* [Page extract]:

·····

The union of three subspaces of a vector space is a subspace iff one of the subspaces is contained in the other I attempted to solve the exercise 1.c.13 of Axler's "Linear Algebra Done Right". The problem is to prove that the union of three subspaces of a vector space $V$ is a subspace of $V$ if and only if one of the subspaces is contained in the other.
I know the question is asked and answered here. According to the comment by the author and the answers in the other page, the statement is false when the field only contains two elements. But my attempts did not explicitly used that assumption and to me it is a strong indication that my proof is flawed, but I could not find where. Can you help me to verify my proof?

·····

* [Excerpted records]:
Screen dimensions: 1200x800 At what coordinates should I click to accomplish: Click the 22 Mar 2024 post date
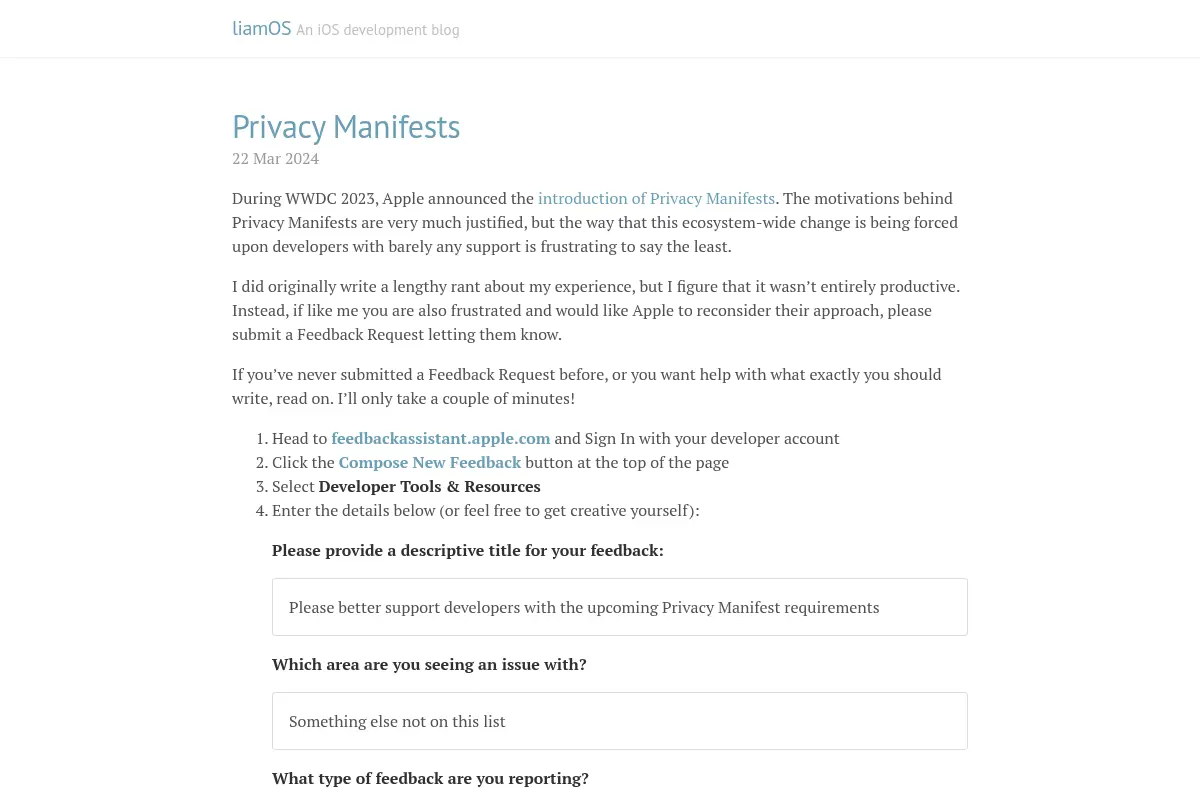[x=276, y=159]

·····

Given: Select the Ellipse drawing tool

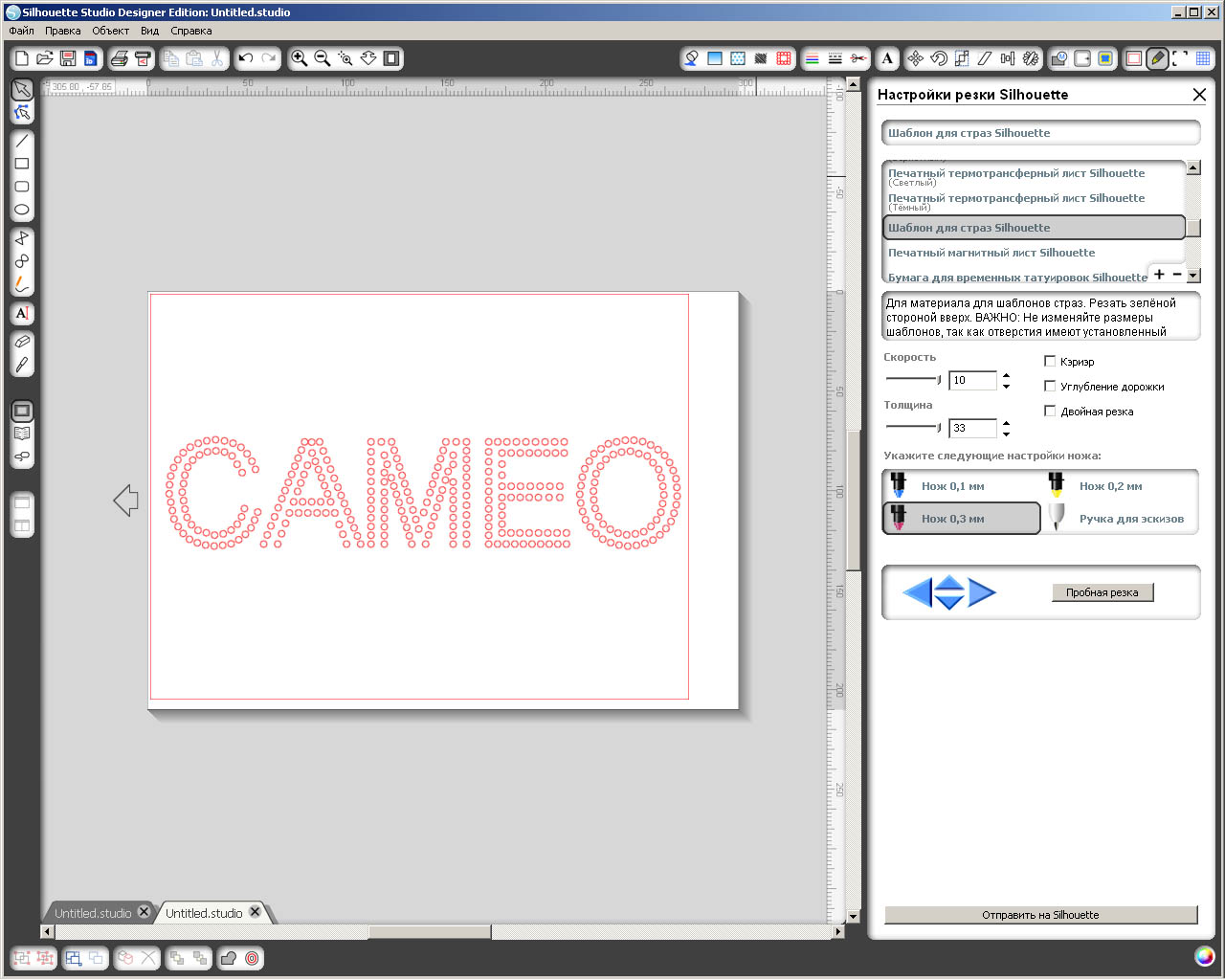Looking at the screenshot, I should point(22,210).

·····

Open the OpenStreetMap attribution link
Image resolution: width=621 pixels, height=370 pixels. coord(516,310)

·····

* [Objective]: Rewrite the passage of the post on unions of three subspaces from "I know the question" to "verify my proof?", substituting "scalar field" for "field". Work only from the post on unions of three subspaces.

* [Result for this exercise]:
I know the question is asked and answered here. According to the comment by the author and the answers in the other page, the statement is false when the scalar field only contains two elements. But my attempts did not explicitly used that assumption and to me it is a strong indication that my proof is flawed, but I could not find where. Can you help me to verify my proof?